=== TASK DIRECTIONS ===
Produce a verbatim transcription of the records below, beginning at the line containing "Viewport: 822px width, 597px" and ending at the final line; include only those lines.

* * * * * * * * *

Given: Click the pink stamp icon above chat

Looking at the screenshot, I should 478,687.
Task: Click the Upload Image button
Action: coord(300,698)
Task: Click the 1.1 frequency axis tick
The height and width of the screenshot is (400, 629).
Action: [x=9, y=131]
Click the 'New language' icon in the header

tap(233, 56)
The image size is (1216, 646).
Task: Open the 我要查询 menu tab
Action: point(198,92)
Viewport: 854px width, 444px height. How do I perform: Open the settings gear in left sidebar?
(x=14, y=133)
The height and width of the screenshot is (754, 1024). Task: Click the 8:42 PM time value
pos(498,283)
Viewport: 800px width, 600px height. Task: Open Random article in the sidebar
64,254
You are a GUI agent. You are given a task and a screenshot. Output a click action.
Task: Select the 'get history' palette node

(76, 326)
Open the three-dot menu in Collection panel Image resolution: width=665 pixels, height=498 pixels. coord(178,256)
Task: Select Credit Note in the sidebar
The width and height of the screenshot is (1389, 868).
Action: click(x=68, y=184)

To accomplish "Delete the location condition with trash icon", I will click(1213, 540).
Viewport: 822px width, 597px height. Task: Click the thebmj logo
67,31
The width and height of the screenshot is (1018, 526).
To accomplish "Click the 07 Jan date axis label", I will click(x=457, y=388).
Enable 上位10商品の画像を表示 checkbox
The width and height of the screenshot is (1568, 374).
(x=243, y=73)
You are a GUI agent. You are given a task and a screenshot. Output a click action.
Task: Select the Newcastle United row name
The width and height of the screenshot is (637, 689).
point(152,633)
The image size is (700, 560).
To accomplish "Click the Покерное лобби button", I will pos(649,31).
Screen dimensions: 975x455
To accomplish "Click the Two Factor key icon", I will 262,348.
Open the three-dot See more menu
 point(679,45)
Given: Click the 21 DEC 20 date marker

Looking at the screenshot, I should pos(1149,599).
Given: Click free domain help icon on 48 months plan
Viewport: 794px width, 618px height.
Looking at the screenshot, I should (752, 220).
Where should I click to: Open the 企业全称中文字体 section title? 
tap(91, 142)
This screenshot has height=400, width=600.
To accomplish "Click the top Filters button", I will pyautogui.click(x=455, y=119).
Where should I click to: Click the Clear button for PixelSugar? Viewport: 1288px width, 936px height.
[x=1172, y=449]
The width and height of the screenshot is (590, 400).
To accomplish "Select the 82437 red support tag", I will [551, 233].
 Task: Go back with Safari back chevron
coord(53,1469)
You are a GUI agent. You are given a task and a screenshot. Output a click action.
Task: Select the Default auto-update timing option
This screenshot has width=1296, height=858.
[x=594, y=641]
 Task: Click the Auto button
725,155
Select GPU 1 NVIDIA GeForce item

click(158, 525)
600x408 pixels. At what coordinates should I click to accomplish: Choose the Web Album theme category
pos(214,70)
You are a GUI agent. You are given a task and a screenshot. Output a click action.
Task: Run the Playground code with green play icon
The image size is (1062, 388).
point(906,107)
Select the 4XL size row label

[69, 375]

* * * * * * * * *

=== TASK OUTPUT ===
Viewport: 822px width, 597px height. Task: Click the thebmj logo
67,31
The width and height of the screenshot is (1018, 526).
To accomplish "Click the 07 Jan date axis label", I will click(x=457, y=388).
Enable 上位10商品の画像を表示 checkbox
The width and height of the screenshot is (1568, 374).
(x=243, y=73)
You are a GUI agent. You are given a task and a screenshot. Output a click action.
Task: Select the Newcastle United row name
The width and height of the screenshot is (637, 689).
point(152,633)
The image size is (700, 560).
To accomplish "Click the Покерное лобби button", I will pos(649,31).
Screen dimensions: 975x455
To accomplish "Click the Two Factor key icon", I will 262,348.
Open the three-dot See more menu
 point(679,45)
Given: Click the 21 DEC 20 date marker

Looking at the screenshot, I should pos(1149,599).
Given: Click free domain help icon on 48 months plan
Viewport: 794px width, 618px height.
Looking at the screenshot, I should (752, 220).
Where should I click to: Open the 企业全称中文字体 section title? 
tap(91, 142)
This screenshot has height=400, width=600.
To accomplish "Click the top Filters button", I will pyautogui.click(x=455, y=119).
Where should I click to: Click the Clear button for PixelSugar? Viewport: 1288px width, 936px height.
[x=1172, y=449]
The width and height of the screenshot is (590, 400).
To accomplish "Select the 82437 red support tag", I will [551, 233].
 Task: Go back with Safari back chevron
coord(53,1469)
You are a GUI agent. You are given a task and a screenshot. Output a click action.
Task: Select the Default auto-update timing option
This screenshot has width=1296, height=858.
[x=594, y=641]
 Task: Click the Auto button
725,155
Select GPU 1 NVIDIA GeForce item

click(158, 525)
600x408 pixels. At what coordinates should I click to accomplish: Choose the Web Album theme category
pos(214,70)
You are a GUI agent. You are given a task and a screenshot. Output a click action.
Task: Run the Playground code with green play icon
The image size is (1062, 388).
point(906,107)
Select the 4XL size row label

[69, 375]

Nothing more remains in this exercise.